O psicólogo refere-se à práticas de cancelamento e linchamento virtual, que ocorrem principalmente quando uma pessoa tem atitudes contraditórias aos ideais que ela defende. “Isso leva os jovens a utilizarem enunciados que não comportam negociação, produzindo uma incapacidade de lidar com diferentes opiniões”.
“Grandes tribunais virtuais têm uma denúncia como embasamento e geram uma enxurrada de agressividade. Isso deixa as pessoas apreensivas sobre entrar nas redes, ao mesmo tempo que têm enorme dificuldade de sair. No final das contas, a sua identidade é sempre determinada pelos outros”
Paulo Beer
Geração Alpha (2010-2024)
As crianças da geração Alpha nasceram imersas em uma rotina cercada pela tecnologia. Elas são independentes, têm grande capacidade de adaptação e facilidade de resolver problemas. Para elas, não existe fronteira física: não há distinção entre o real e o virtual.

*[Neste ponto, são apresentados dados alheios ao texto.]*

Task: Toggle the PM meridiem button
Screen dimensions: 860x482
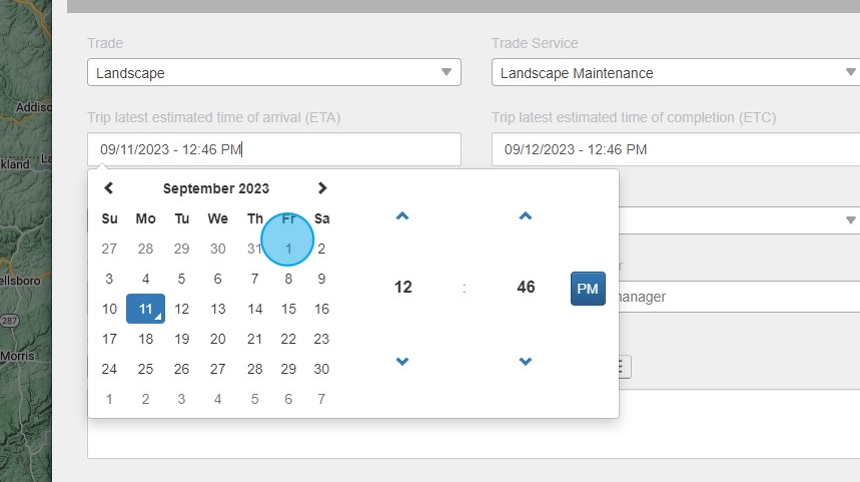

Quando comparada à geração Z, Nívia afirma que existe uma diferença em relação ao tempo dedicado à internet, mas principalmente ao que as crianças fazem quando não estão conectadas. “Hoje, as crianças não têm a capacidade de buscar uma alternativa de leitura, ou de atividade corporal, porque ficam só na passividade do contato com a tela”, afirma.
Outra questão que se destaca é a normalização da exposição para a geração Alpha. A psicóloga acredita que a utilização da imagem de crianças, como acontece no TikTok e no Instagram, é muito maléfica. “A rede social é um caminho de uma única via. Uma vez colocado ali, é muito difícil ter controle”, diz. “Muitos pais estão tirando da criança a possibilidade de escolher o quanto ela queria ser exposta ou não”.
Nívia afirma que essas ações, em geral, estão ligadas ao narcisismo parental e a uma demonstração de sucesso para com o filho. Além disso, existe o risco de fornecer informações, como uniformes de escola e endereços, que reduzem a segurança da criança.
Limites também não carregam o significado tradicional. “Antigamente, a televisão e os jogos tinham horário. O uso do celular não tem”, explica. “Quando a criança recebe algum grau de limite — hora de tomar banho, ou fim do recreio — ela não consegue lidar”.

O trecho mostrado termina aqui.